Fifteen thousand people across south-east London are believed to have been stuck on hospital waiting lists for an entire year, with new data revealing the devastating impact the pandemic has had on COVID-19’s ‘invisible patients’.
Whereas much attention has been given to the number of cases, hospitalisations and deaths from the virus, the true scale of disruption the pandemic has wrought on Southwark NHS’s day-to-day work in the last year has only now been made clear.
Papers published in advance of the Our Healthier South East London Joint Health Overview and Scrutiny Committee on Thursday, April 8, described the ‘very significant’ impact the first and second waves of the virus had on hospital waiting lists across the five boroughs – Southwark, Lambeth, Lewisham, Greenwich and Bromley.
Despite overall patient numbers and referrals being reduced, the number of patients waiting more than eighteen weeks, and more than 52 weeks, has increased ‘very significantly’.
“In terms of our longest waiters, at end November there were 8,700 over 52 week waiters on SEL [South East London] provider waiting lists – our end March 2021 position is a forecast of approximately 15,000,” the papers explain, saying this is an ‘unprecedented’ number split across inpatient and outpatient lists across all types of care; including major operations.
Hospitals hope they will be back up to 90 per cent capacity by the summer, and say ‘demonstrable and significant’ progress has already been made in increasing the number of clinically urgent patients treated each week.
Two months ago clinically urgent patients were, on average, waiting eleven weeks to be treated, whereas this figure has now been reduced to under the ‘ideal threshold’ of four weeks.
However, despite this progress, the papers say the situation is going to get worse before it gets better: “Importantly the shape of our waiting list means we then expect the post July 4 position to deteriorate further before it improves, despite the planned maintenance of our ramped up capacity.
”The scale of the challenge means we anticipate a lengthy programme of backlog reduction to clear the waiting list that has built up and this means routine patients are likely to wait significant periods of time for treatment, noting capacity is our biggest rate limiting factor.”
In January 2020, Guy’s and St Thomas’ had 13,210 patients waiting for over eighteen weeks for treatment.
This figure has now risen by nearly 6,000 to 19,164 as of January 2021. King’s has also seen nearly 2,000 more people stuck waiting for treatment for the same time period.

§ **Check your understanding**:
1. For the waiting-list passage, say whether each statement agrees with it: (a) At end November, 8,700 people had waited more than 52 weeks on South East London provider lists; (b) clinically urgent patients now wait eleven weeks on average; (c) hospitals hope to reach full capacity by the summer. Answer yes or no for each and quote the words that decide it.
2. Update the waiting-list passage from "Whereas much attention" up to and including "been made clear.", changing "deaths" to "fatalities".
The records that come next have nothing to do with the text.

§ **Available data**:
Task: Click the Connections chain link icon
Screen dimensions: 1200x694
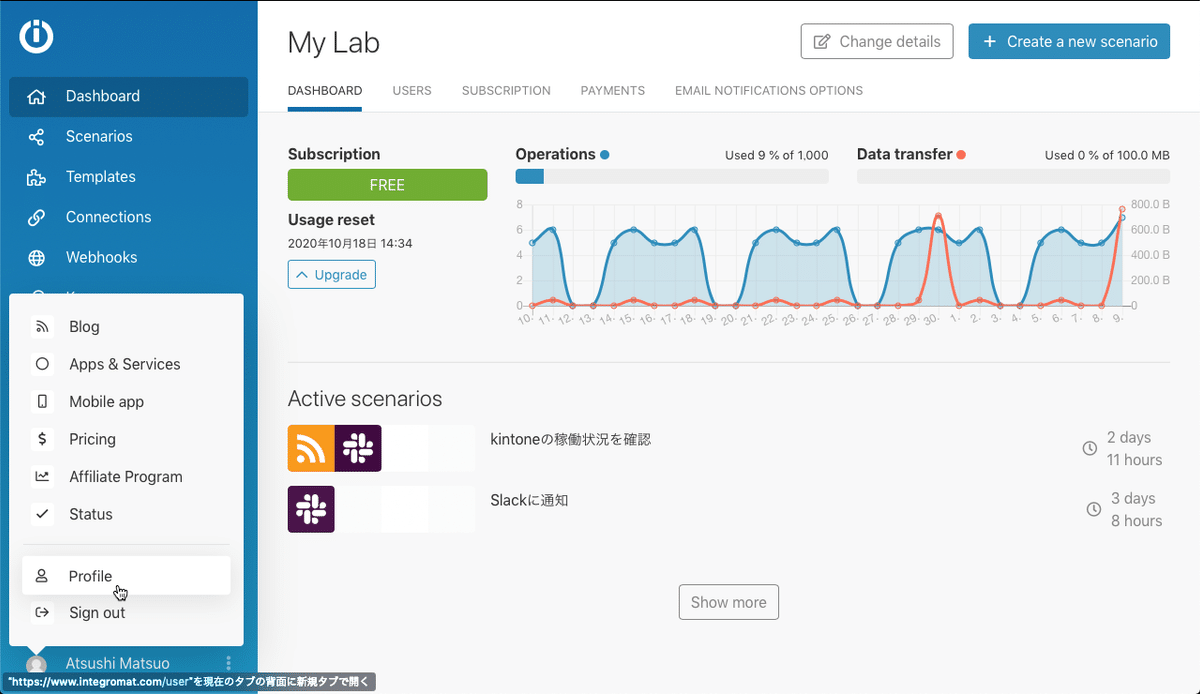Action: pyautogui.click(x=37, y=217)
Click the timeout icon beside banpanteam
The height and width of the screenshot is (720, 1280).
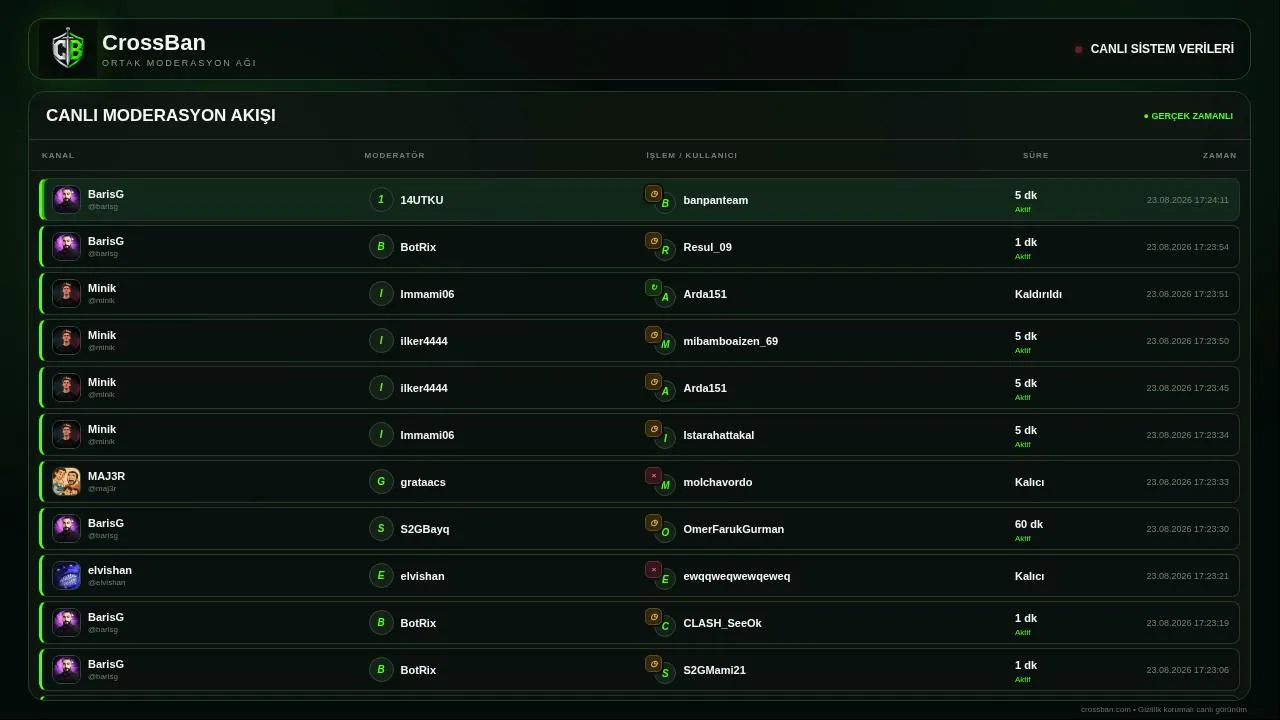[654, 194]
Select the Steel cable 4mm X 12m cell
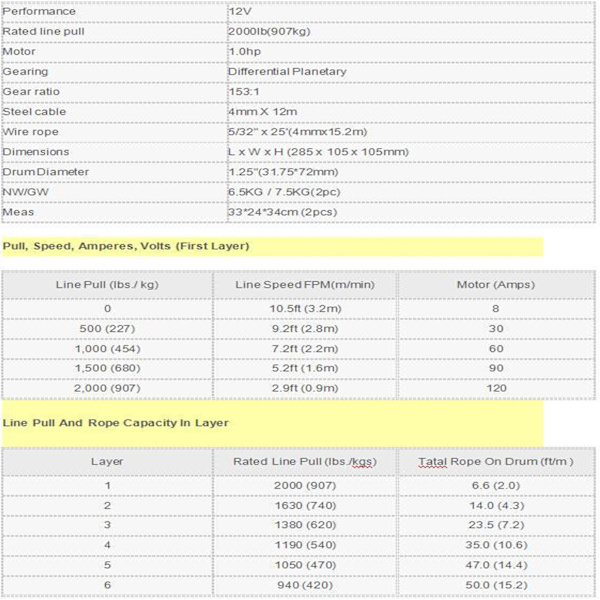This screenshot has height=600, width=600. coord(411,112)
...
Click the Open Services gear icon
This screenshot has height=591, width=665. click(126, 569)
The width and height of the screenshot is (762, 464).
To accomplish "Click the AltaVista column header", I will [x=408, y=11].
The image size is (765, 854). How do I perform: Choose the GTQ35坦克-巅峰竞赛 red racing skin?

§ **Answers by task**:
1.
(a) Yes: "at end November there were 8,700 over 52 week waiters on SEL [South East London] provider waiting lists"
(b) No: "this figure has now been reduced to under the ‘ideal threshold’ of four weeks"
(c) No: "Hospitals hope they will be back up to 90 per cent capacity by the summer"

2.
Whereas much attention has been given to the number of cases, hospitalisations and fatalities from the virus, the true scale of disruption the pandemic has wrought on Southwark NHS’s day-to-day work in the last year has only now been made clear.